# John Stanmeyer: The Timeless Sands of Saudi Arabia



## Meanderer (Jun 23, 2014)

John Stanmeyer's use of the iPhone app Hipstamatic, in the July issue of National Geographic:  
http://proof.nationalgeographic.com/2014/06/13/john-stanmeyer-the-timeless-sands-of-saudi-arabia/

"It felt too straightforward only to photograph in color with a 35mm camera. I needed a means to distill this reality I was feeling—time seemed to barely exist in the Hejaz, a region of fading memory.

Reaching into my shirt pocket, there needed a compendium voice to the visual narrative of the story. Instinctually, I chose my favorite iPhone camera app, the Hipstamatic, a tool that by selecting a specific film and lens combination renders an image which is finalized once developed.

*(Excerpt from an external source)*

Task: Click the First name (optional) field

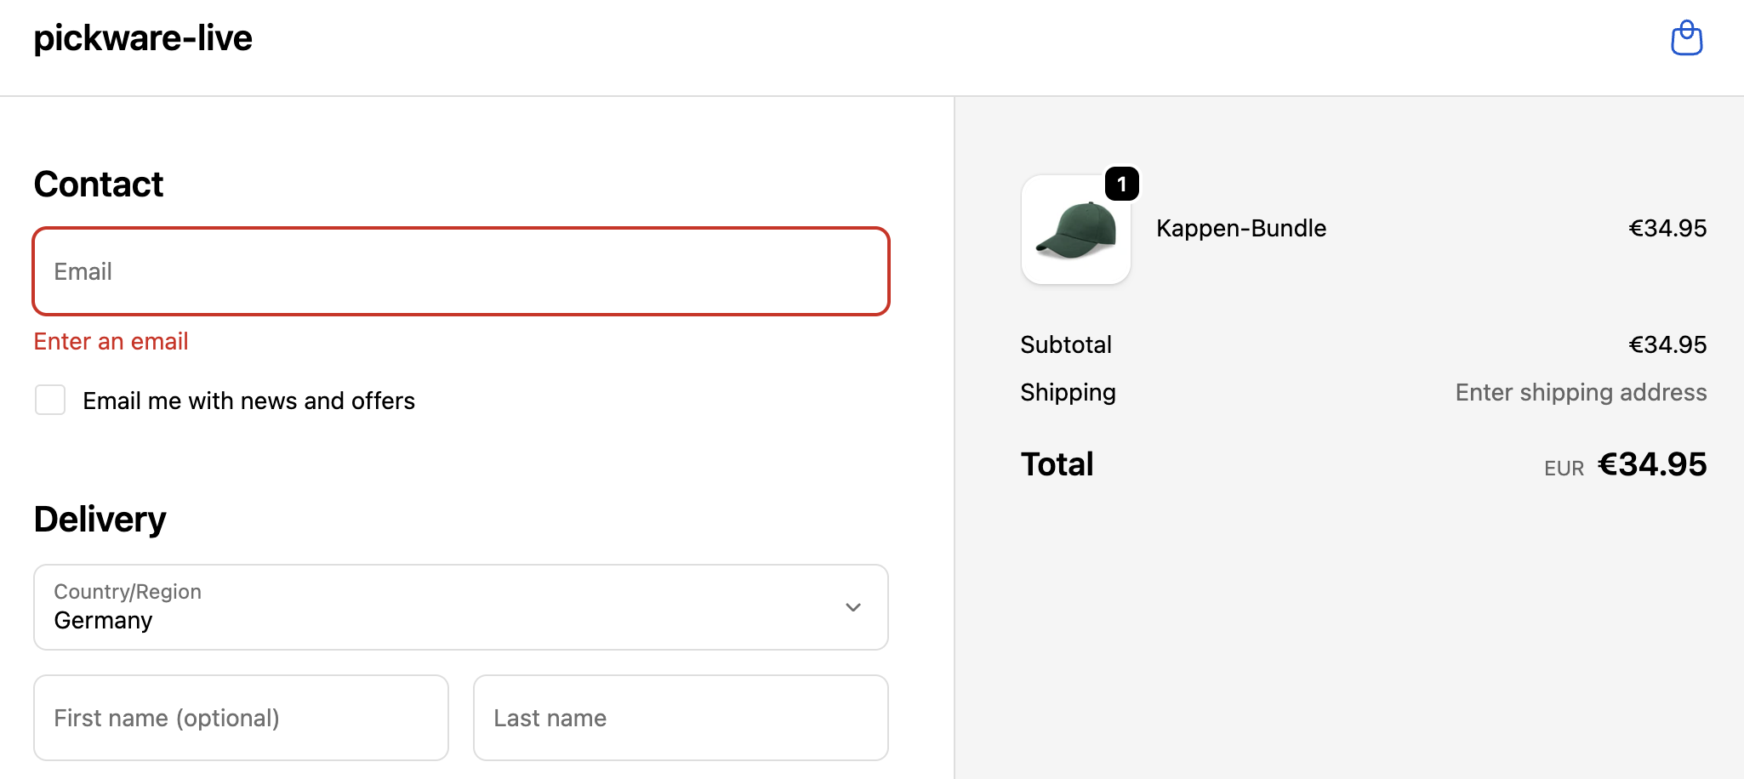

For these images in the July issue, I selected the Watts lens and Uchitel 20 film, a merger that creates a print as if turning calendar pages back to the 1920’s, washed by time, fading in memory, ensconced in the present.

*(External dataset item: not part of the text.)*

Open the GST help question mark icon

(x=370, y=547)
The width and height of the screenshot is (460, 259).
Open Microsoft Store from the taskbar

What draws me to Hipstamatic is my absolute disdain for choosing filters or using endless slider options found in other camera apps. Hipstamatic allows a dance with another fading memory—film. Choose a lens/film and post brief processing, you get what you get. The next debate to surely ensue with bringing iPhone photographs into a story like this for _National Geographic_ will be that of manipulation".

Time Sensitive






A ghost forest of dead date palms in Yanbu Al-Nakhal, Saudi Arabia. Decades of stress on the water table in this part of Saudi Arabia has caused a massive loss of vegetation.


----------



## JustBonee (Jun 23, 2014)

Unbelievable picture.

..Closer to home,  worry about what is happening in the Arizona Desert these days.
An old article attached.  Things are getting worse ...

http://www.nytimes.com/1991/08/11/us/dying-saguaro-cactuses-are-bewildering-scientists.html


----------



## Meanderer (Jun 24, 2014)

Bonnie said:


> Unbelievable picture.
> 
> ..Closer to home,  worry about what is happening in the Arizona Desert these days.
> An old article attached.  Things are getting worse ...
> ...



That was a shock!   I never knew about that!  The only cacti I run into are in pots and cartoons.


----------



## Meanderer (Jun 29, 2014)

This is a cactus picture I drew with colored chalk on black construction paper with our Grand-daughter last Summer:
http://www.artprojectsforkids.org/2009/08/pastel-cactus-drawing.html

View attachment 8213


----------



## Ina (Jun 29, 2014)

Good work grandpa Meanderer, How old was your granddaughter?


----------



## Meanderer (Jun 29, 2014)

Ina said:


> Good work grandpa Meanderer, How old was your granddaughter?



She was ten years old. She enjoys crafts and has her own table and supplies.


----------



## Ina (Jun 29, 2014)

Great age Meanderer, I got my children, grandchildren, and now I have three great-grandchildren to do art and crafts every time they turned around. None pursued art after they grew up, they think, but all ended up in fields that show an artistic flare. It helps them see different angles and builds their imaginations. Way to go grandpa!


----------



## BlunderWoman (Jun 29, 2014)

I found the article very interesting. The top photo on the article page seemed to me to be from Petra in Jordan and I was surprised to see it was from Saudi Arabia. I've been to Saudi Arabia, just not through the desert. I will try to find an old photo I have from Petra that looks very similar to that one.  The carvings are uniquely Nabatean. I found that very interesting. Thanks for sharing. Here is one old photo I have from Petra, but not the one that looks like the one on the article page.
View attachment 8220

Another thing I learned when in Qatar is that some eat these unripened dates that are yellow. I will post a pic of them. I tried them and they suck up every bit of moisture in your mouth. It was weird. I didn't like that sensation.
View attachment 8221


----------



## BlunderWoman (Jun 29, 2014)

I love the colors she chose. Great picture 




Meanderer said:


> This is a cactus picture I drew with colored chalk on black construction paper with our Grand-daughter last Summer:
> http://www.artprojectsforkids.org/2009/08/pastel-cactus-drawing.html
> 
> View attachment 8213


----------



## BlunderWoman (Jun 29, 2014)

I wonder if any of that links to people riding recreational vehicles out there I wouldn't have a clue, I'm just wondering



Bonnie said:


> Unbelievable picture.
> 
> ..Closer to home,  worry about what is happening in the Arizona Desert these days.
> An old article attached.  Things are getting worse ...
> ...


----------